Hughes again charged conservatives with divisive and diversionary politics: "A plethora of Washington conservatives hope for distraction issues -- anything that will take voters' minds off the domestic economy -- and see the campaign for moral restrictions on the NEA a rich source of cheap shots against `liberal' culture." As for the NEA's new director, Anne Imelda-Radice, Hughes blustered that she was appointed to "replace John Frohnmayer, who was fired to appease Pat Buchanan's distorted and ranting attacks on the NEA during the early primaries."

ANITA AMNESIA. Reporters are still ignoring evidence that shakes the credibility of Anita Hill, the media's poster girl for sexual harassment and female Senate candidates. While Capitol Games, a new book by Newsday reporter (and Hill leak beneficiary) Timothy Phelps, drew stories or interviews from ABC's Good Morning America, CNN's Larry King Live, NBC's Sunday Today, and U.S. News & World Report, David Brock and his March American Spectator exposé remained unreported and unchallenged by all of these outlets. Reporters also ignored the latest crack in Hill's credibility. The June 11 Daily Oklahoman reported that Hill is taking a year-long sabbatical from the University of Oklahoma to give lucrative speeches and more importantly, write a book -- which she told Senators she wouldn't do.
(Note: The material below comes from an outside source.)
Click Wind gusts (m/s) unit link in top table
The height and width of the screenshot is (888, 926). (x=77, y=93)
The almost-total silence on Brock's expose was broken on June 7 by The Boston Globe's Thomas C. Palmer Jr., a writer for the Globe's Sunday "Focus" section. Wrote Palmer: "John Bliss, a Judiciary Committee staff member who questioned many witnesses in preparation for the hearings, says he considers the Spectator article accurate: 'We've had several months go by now to have someone come forward and effectively rebut it, and no one has.'"

MAURO'S MOURNINGS. USA Today court reporter Tony Mauro has taken his complaints about the conservative Supreme Court to where he doesn't have to pretend to be balanced, the July/August issue of the liberal Washington Monthly. "The rightward shift has, of course, been most visible on the Supreme Court....But the decisions at the next tier of the judiciary -- the circuit courts of appeals -- and the tier below that -- the district courts -- are, ideologically, the Supreme Court again and again. Only worse." Declared Mauro: "The losers in this ideological battle are, of course, those who most need the protection of the courts: minorities, criminal defendants, and the downtrodden. Congress, state courts, and legislatures are increasingly called upon to assume the role of protector once played by the federal courts."
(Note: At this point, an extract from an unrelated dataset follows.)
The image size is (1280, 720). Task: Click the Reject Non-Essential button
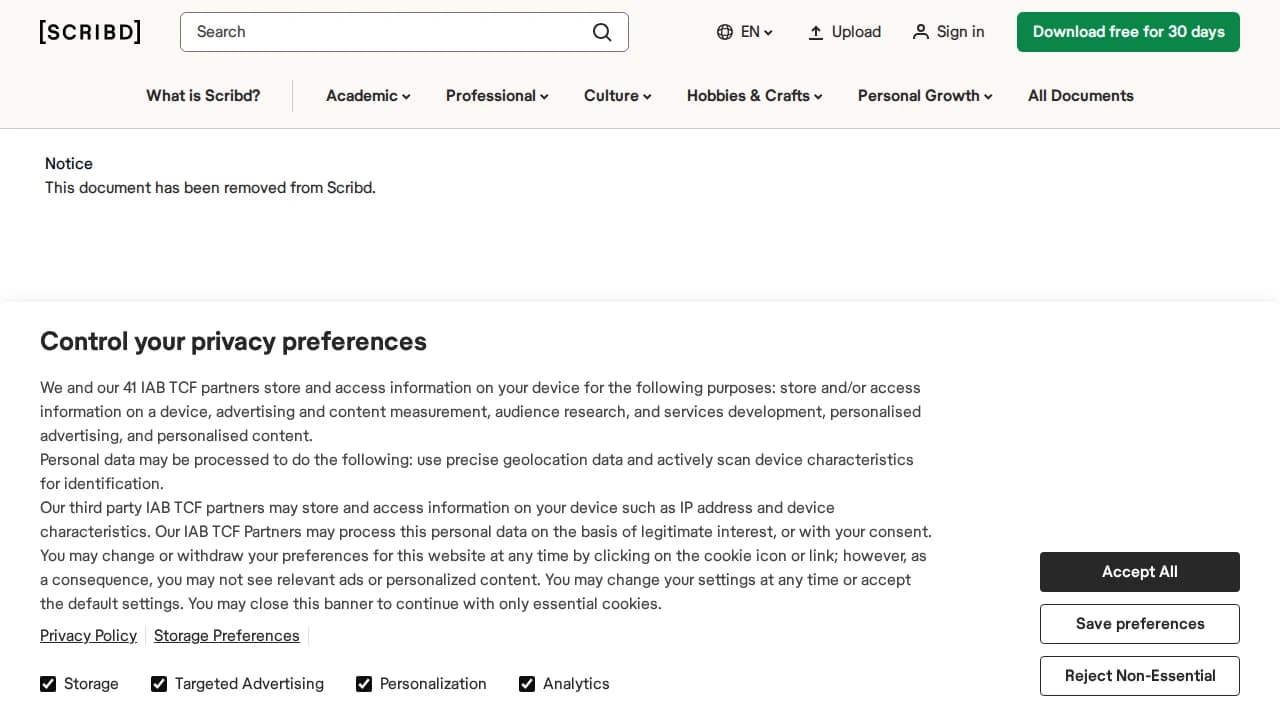tap(1139, 676)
Mauro even took a shot at the American people for backing the nomination of Clarence Thomas: "Our nation's attention -- if not its conscience -- was aroused by the feisty public battles waged at the confirmation hearings of Robert Bork and Clarence Thomas." Mauro concluded by lobbying: "The composition of the courts should be a major issue in the campaigns for both the presidency and the Senate, where the power to confirm federal judges should, after the Thomas debacle, be taken a little more seriously."

STRONG'S NOVEL IDEA. Peter Jennings gave "Person of the Week" honors June 5 to Maurice Strong, Secretary General of last month's U.N. Earth Summit. Jennings complimented Strong: "He is hopeful about finding ways to make the earth a better place to live...He is the world's most tireless cheerleader for the planet."

But Jennings left out Strong's real feelings for the planet's industrial nations, captured in Strong's own words on his idea for a novel plot, quoted in the Canadian news magazine Alberta Report on May 11: "What if a small group of world leaders were to conclude that the principal risk to the earth comes from the actions of the rich countries? And if the world is to survive, those rich countries would have to sign an agreement reducing their impact on the environment. Would they do it? The group's conclusion is no. The rich countries won't do it. They won't change. So in order to save the planet, the group decides: isn't the only hope for the planet that the industrialized nations collapse? Isn't our responsibility to bring that about? This group of world leaders form a secret society to bring about an economic collapse."